* EXERCISE REQUIREMENTS *
Restate word for word the part of the material that runs from the line containing "Screen dimensions: 793x532" through its final line, inclusive, minus the pictures.

* SUPPLIED MATERIAL *
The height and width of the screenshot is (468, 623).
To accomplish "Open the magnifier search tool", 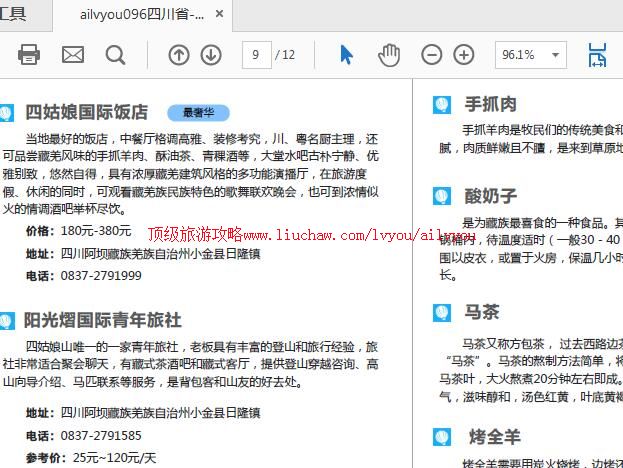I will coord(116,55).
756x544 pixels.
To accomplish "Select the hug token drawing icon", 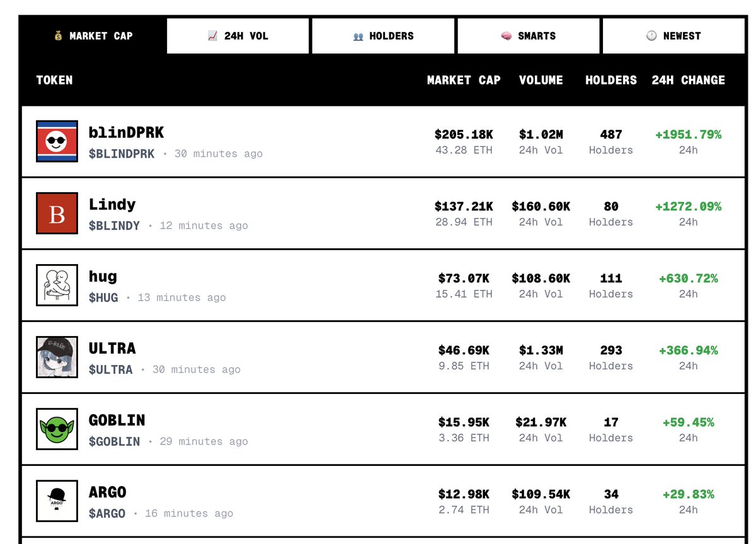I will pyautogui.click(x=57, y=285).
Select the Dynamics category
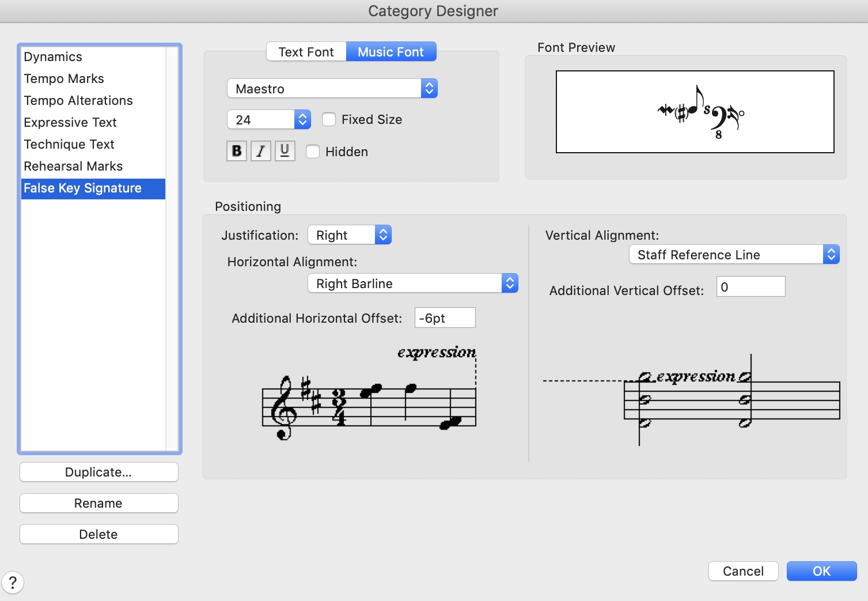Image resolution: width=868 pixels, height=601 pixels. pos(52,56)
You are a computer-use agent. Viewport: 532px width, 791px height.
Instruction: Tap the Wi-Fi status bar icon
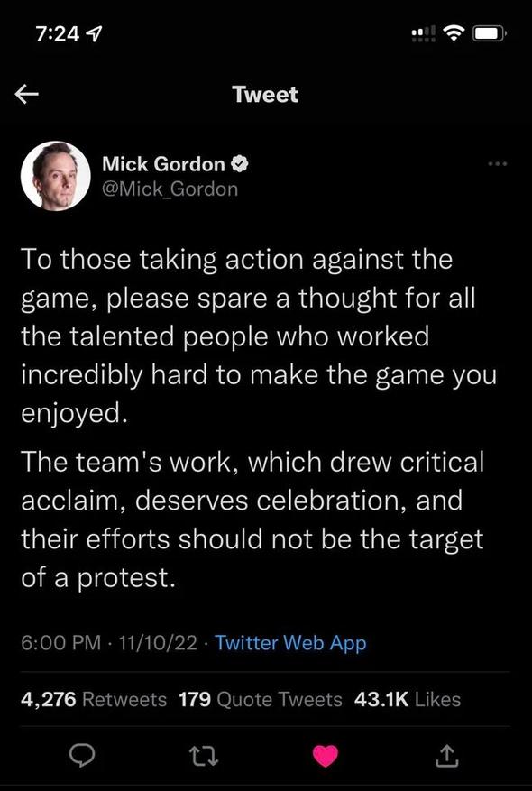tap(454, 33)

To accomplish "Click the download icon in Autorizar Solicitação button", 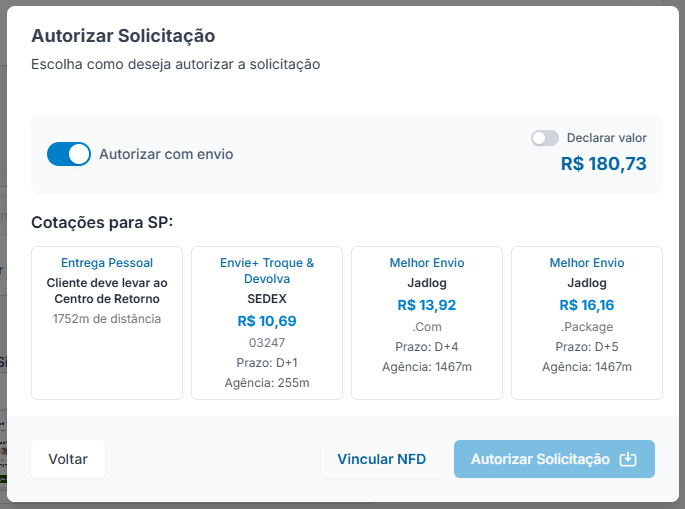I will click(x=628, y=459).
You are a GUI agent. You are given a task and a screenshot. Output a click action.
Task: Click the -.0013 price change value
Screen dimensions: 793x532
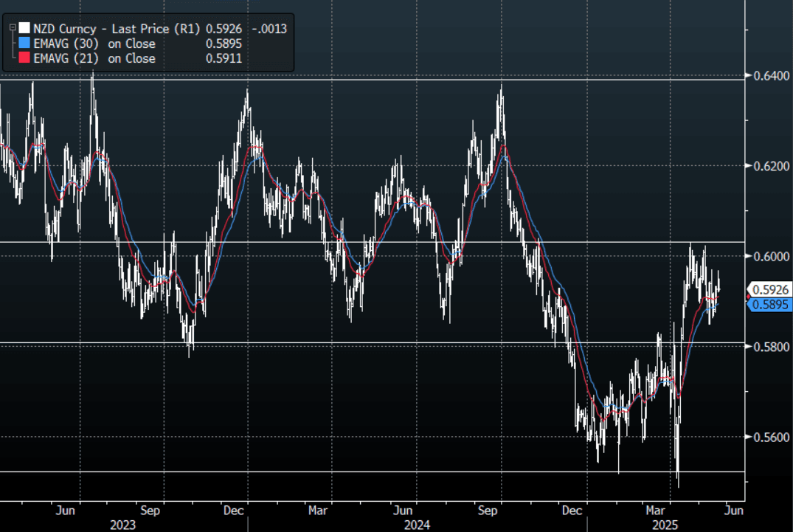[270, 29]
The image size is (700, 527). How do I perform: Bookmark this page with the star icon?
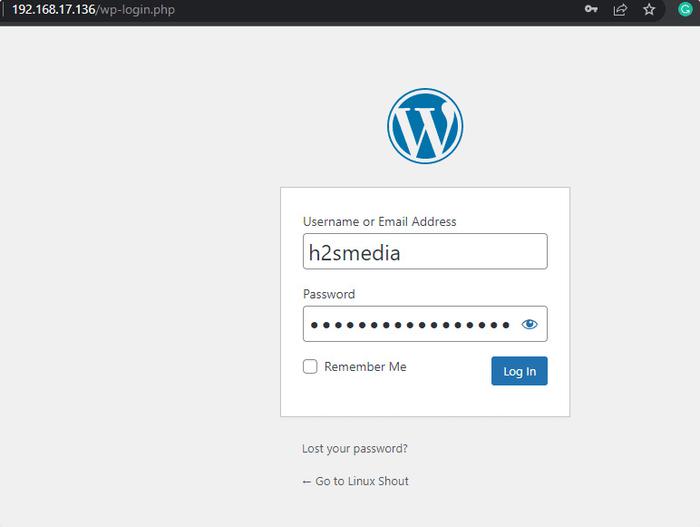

* ANSWER AREA *
Screen dimensions: 793x532
[270, 29]
The image size is (700, 527). How do I perform: Bookmark this page with the star icon?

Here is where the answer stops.